The difficulty in understanding networking concepts is because it's kinda all happening under the hood – you don't see any of the communication statuses or responses in the raw format, until you get an error. This is true if you're a user; but if you're a dev, you will be intact even more with networking stuff. However, even if you're a dev and were avoiding networking by all means, I'll show you what's inside this black box.

Let's start with the fact that the HTTP protocol sits on top of another protocol, TCP.

The Transmission Control Protocol (TCP) is one of the main protocols of the Internet protocol suite. It originated in the initial network implementation in which it complemented the Internet Protocol (IP). Therefore, the entire suite is commonly referred to as TCP/IP. TCP provides reliable, ordered, and error-checked delivery of a stream of octets (bytes) between applications running on hosts communicating via an IP network (Wikipedia:TCP)

Here is the chain of protocols:

HTTP Protocol <-- TCP Protocol <-- IP Protocol

Let's start from the bottom up.

3.1 Internet Protocol and IP addresses

IP (Internet Protocol) has the task of delivering packets from the source host to the destination host solely based on the IP addresses in the packet headers.

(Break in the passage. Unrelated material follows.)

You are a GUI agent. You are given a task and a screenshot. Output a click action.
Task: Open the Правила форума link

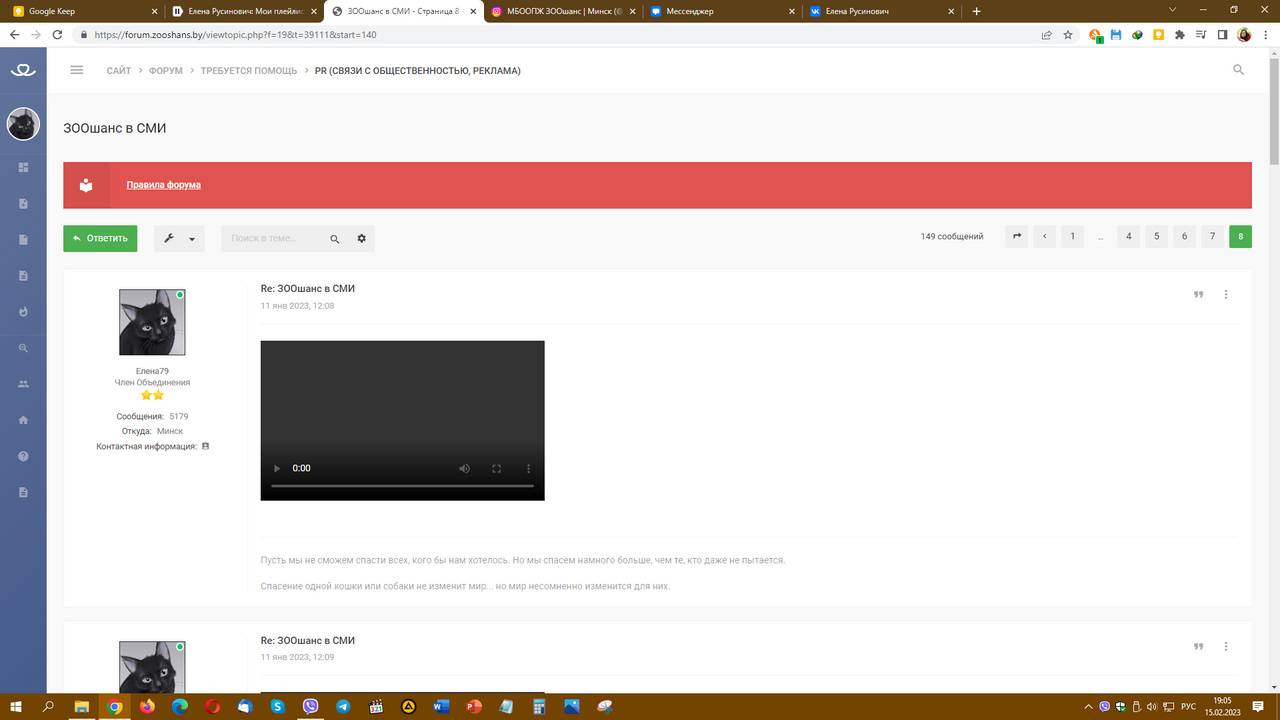pyautogui.click(x=163, y=185)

For this purpose, IP defines packet structures that encapsulate the data to be delivered. It also defines addressing methods that are used to label the datagram with source and destination information (Wikipedia:IP).

IP may be quite familiar to you, especially when it comes to the term "IP address". The device from which you're reading this article has an IP address, and my PC, from which I'm writing this article, also has an IP address. DEV.TO, as a portal, has an IP address as well. Even though your device and my PC do not communicate directly, both our devices are communicating with DEV.TO.

There are actually two versions of the IP protocol: IPv4 and IPv6. As stated in the Wikipedia quote above, the IP protocol is about communication between the source and destination.

Try to think of packets of data as envelopes with some info—Internet Protocol is mostly about the structure of addresses. Each envelope with a letter (data) inside has a to (destination) and a from (source).

Now, what about IP versions? Let's say that we lived in the old days when people resided in houses rather than apartments (one house=one household). The addressing system was quite different—just the street name, house number, city, and country. That system worked fine. But then, as time went on, globalization and urbanization began, and more people started living in cities. It can't be that only one family lives in a huge house, so houses started to be divided into apartments (one house=many households). Now, if a letter arrives with just the street, city, country, and house number, it will not find the correct Destinee. A new "addressing" mechanism had to be invented.

Image source

That's exactly what happened with IPv4 (Internet Protocol version 4). It was created when the Internet was a far less "global"—few had access to it—and it worked fine. But look at us in 2025: each of us usually has at least two devices that need to be connected to the Internet, and many of us don't live alone but with family, so the numbers multiply. Here’s the thing: IPv4 addresses are mathematically limited—the number of unique addresses available is around 4 billion. If you calculate only for private use and individuals, it is misleading because think also about all big companies with many servers that use unique IP addresses if they're connected to the global Internet.

So, a newer version of IP was born—IPv6 (Internet Protocol version 6). This version of the protocol completely changes the address structure and syntax, providing an enormous pool of unique addresses so that every server, every personal device can have its own unique address.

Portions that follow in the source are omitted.